If I were a chartist, which I’m not, I’m sure I would consider the chart of KKR Financial to be surpassingly ugly. But I had lunch today with Brian McMahon, the CEO and CIO of Thornburg Investment Management, and he’s much more constructive on the company, which essentially is a lender.
McMahon said that the interest rate on the loans that KKR Financial makes has gone up well over 200bp since the summer, in some cases as much as 300bp, even as KKR Financial’s own cost of funds has only gone up about 75bp. Result: higher earnings! So if you consider the value of the company to be the discounted value of future earnings, that value should in theory be higher than it was when the crunch hit last summer.
Of course, the discount rate you use to value the company will probably have risen too – and, crucially, the expected default rate on KKR Financial’s assets is likely to have gone up substantially, given how property-centric its portfolio is. But is that enough to justify the fact that KKR Financial is trading at less than half the price it was at a year ago?
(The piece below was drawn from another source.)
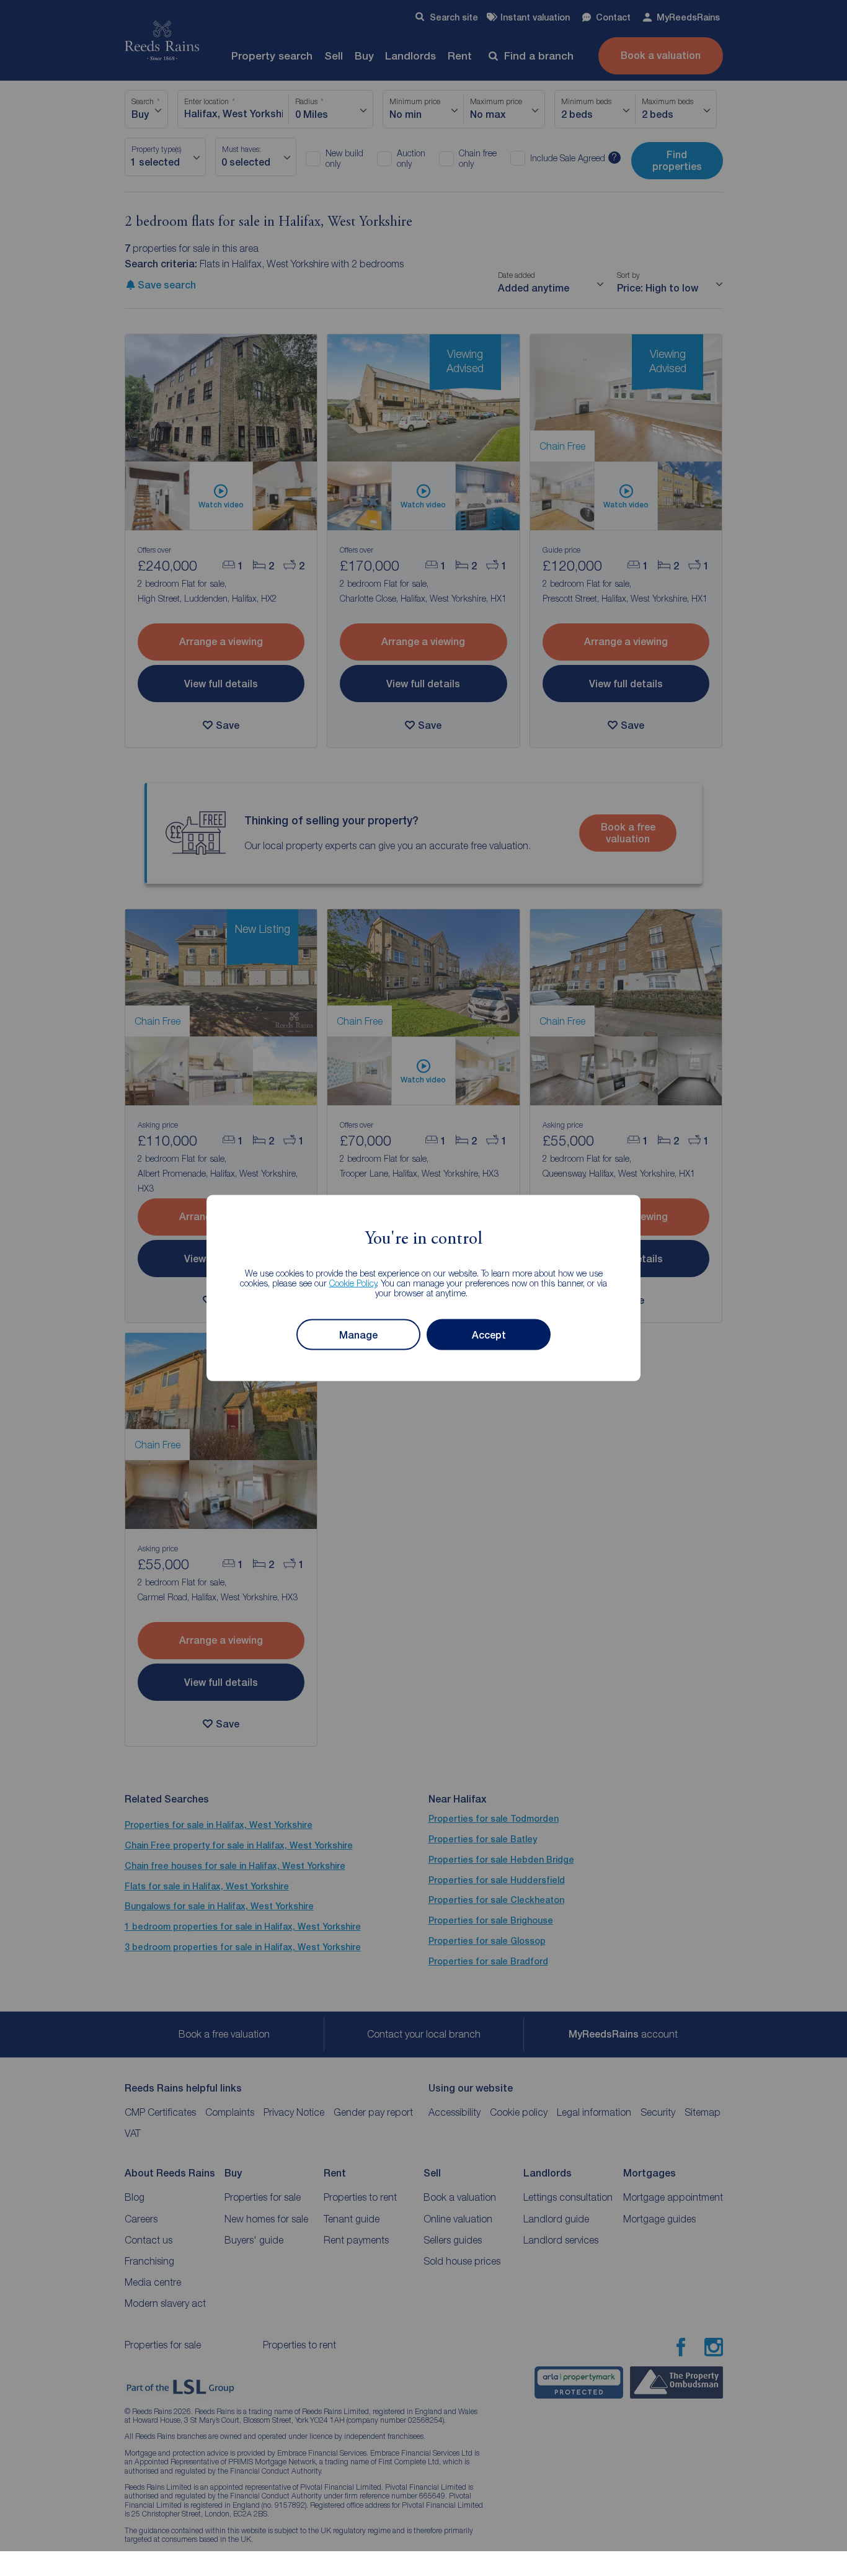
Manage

And McMahon’s bigger point is well taken: lending is a good business right now, as credit spreads have widened and banks start being reintermediated in the wake of the bond markets largely closing down for many issuers. There are bound to be banks out there, and other lenders, who have been battered by the credit crunch but whose loan portfolio is actually reasonably solid. Those stocks could prove to be very attractive over the medium to long term, especially if you think that any recession in the US is likely to be relatively mild and overall default rates are likely to remain subdued.